▶ _Material for this exercise_
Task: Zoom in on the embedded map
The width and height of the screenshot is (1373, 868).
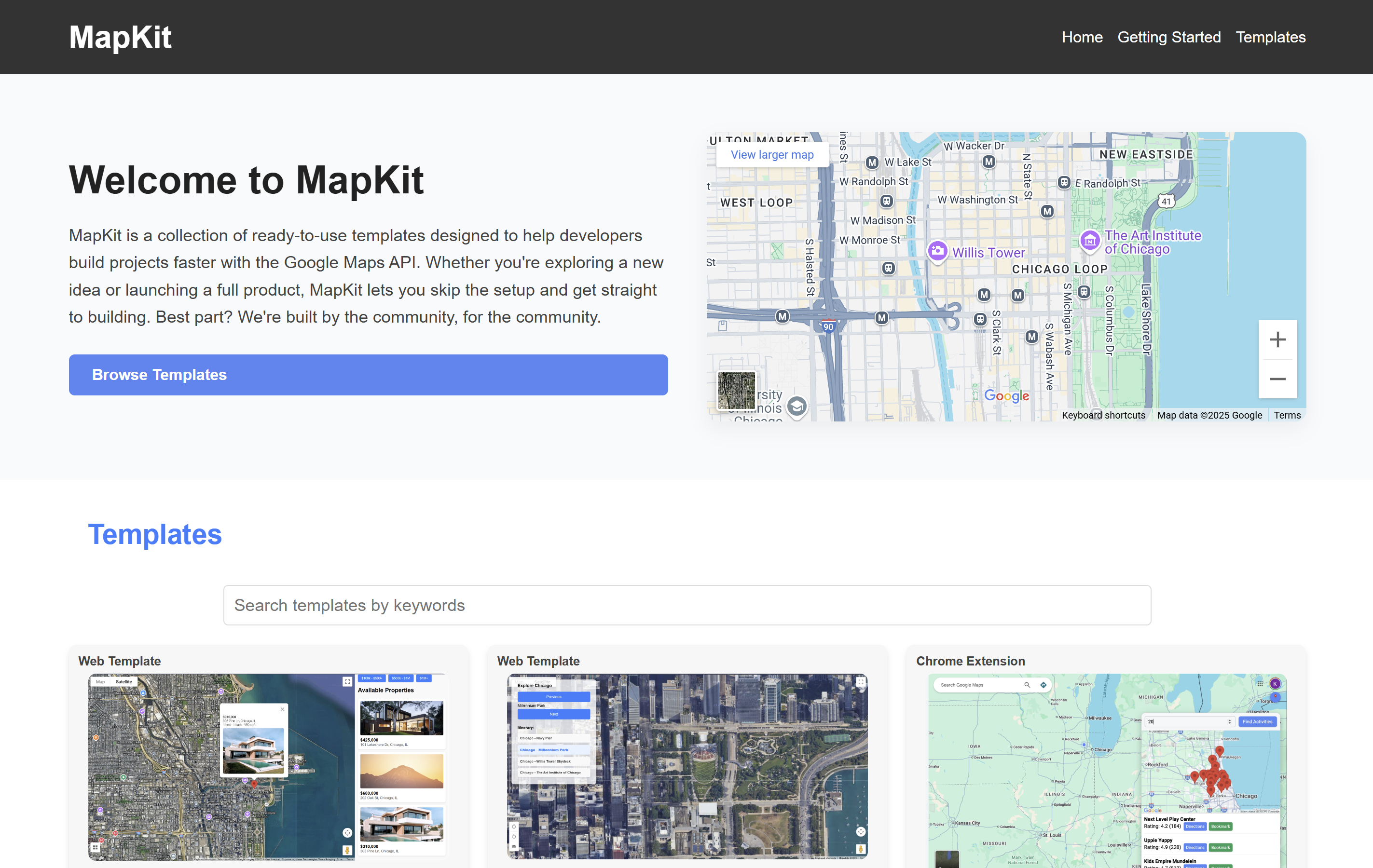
--
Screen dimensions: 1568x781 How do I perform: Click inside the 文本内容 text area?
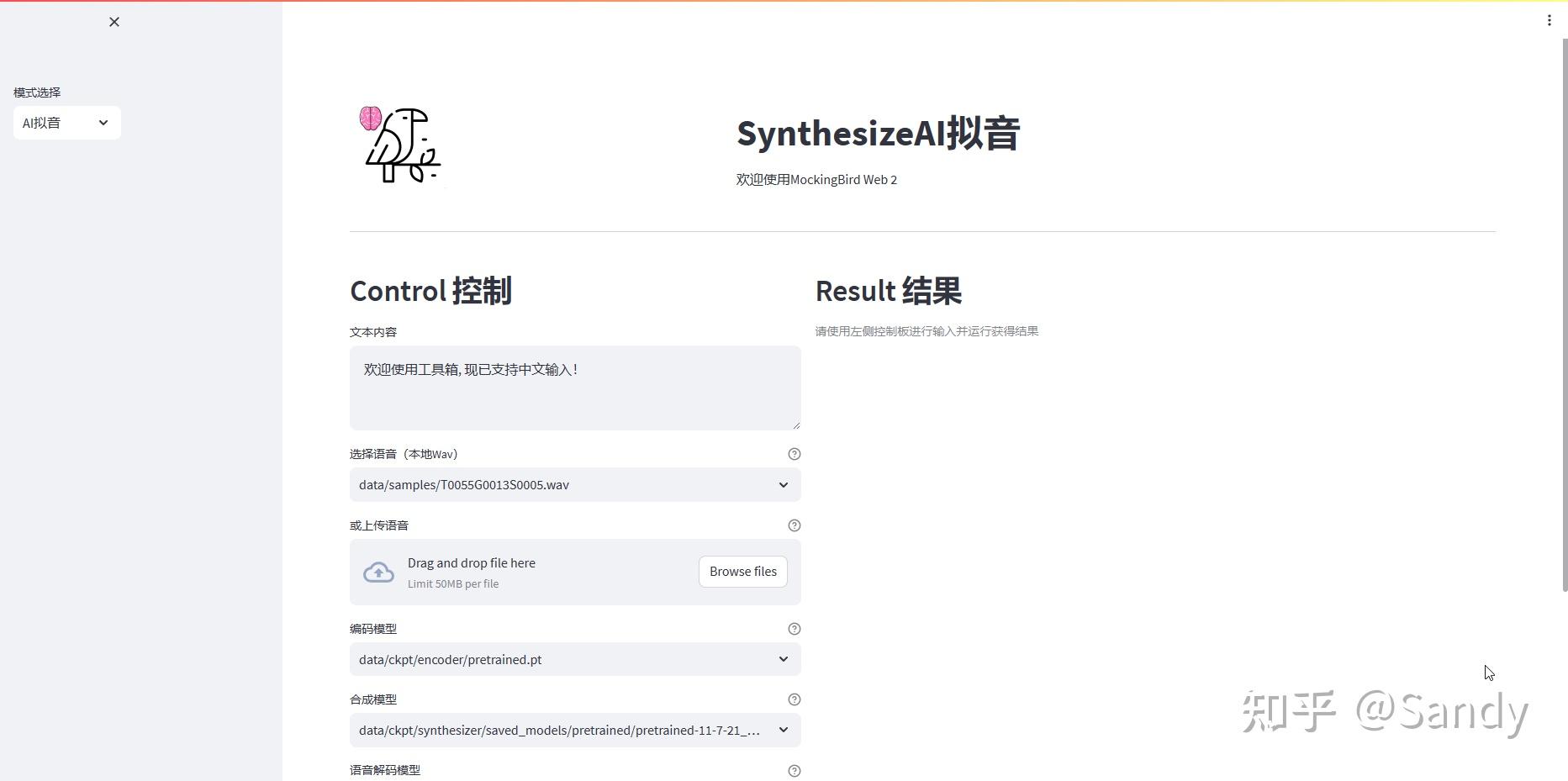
--
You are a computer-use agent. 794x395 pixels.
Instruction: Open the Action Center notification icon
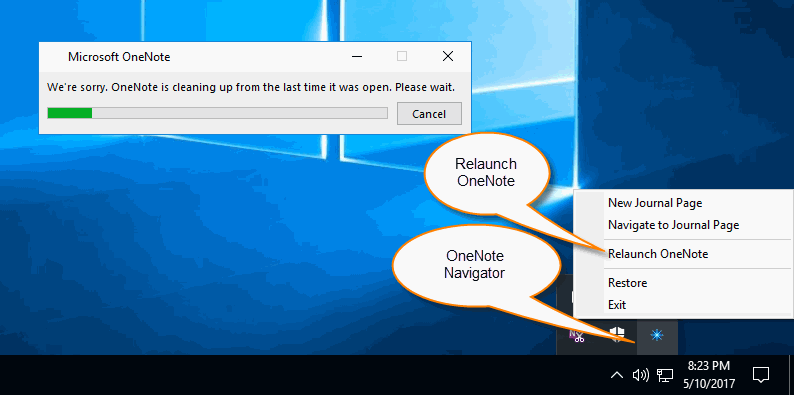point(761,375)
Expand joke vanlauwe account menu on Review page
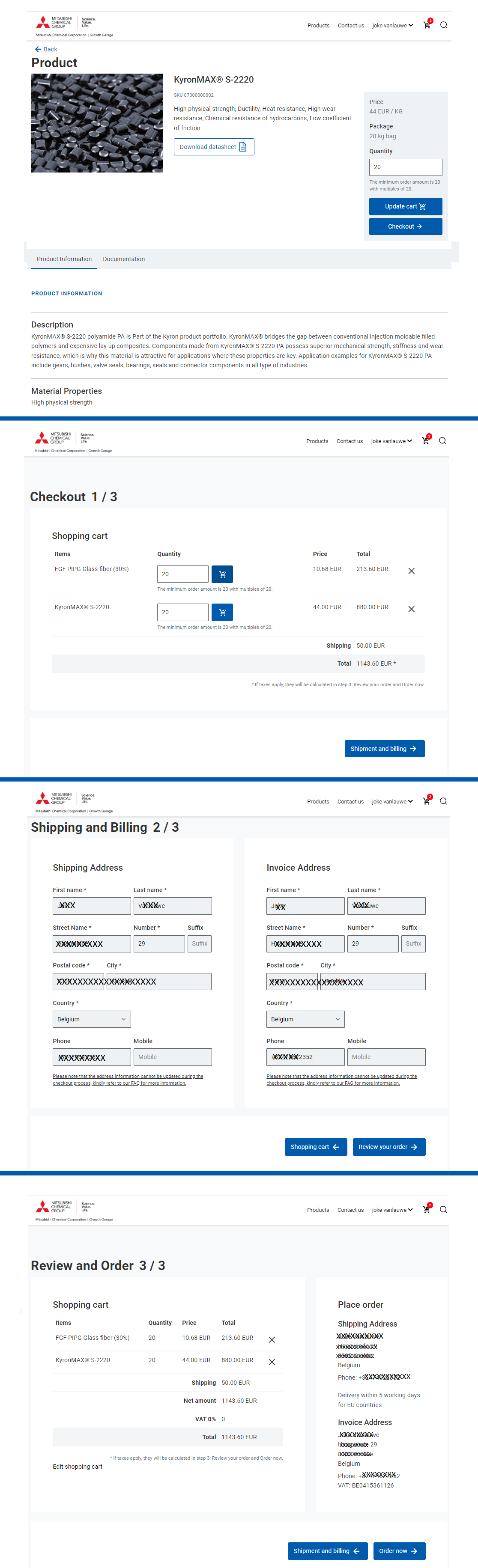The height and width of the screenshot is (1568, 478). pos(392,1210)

▶ _Given exercise_
Recast the lines from the one containing "Task: Zoom in on the embedded map" through the one containing "The width and" as a JSON list of strings, one string per line, skipping any blank lines.

▶ _Task output_
[
  "Task: Zoom in on the embedded map",
  "The width and height of the screenshot is (1373, 868)."
]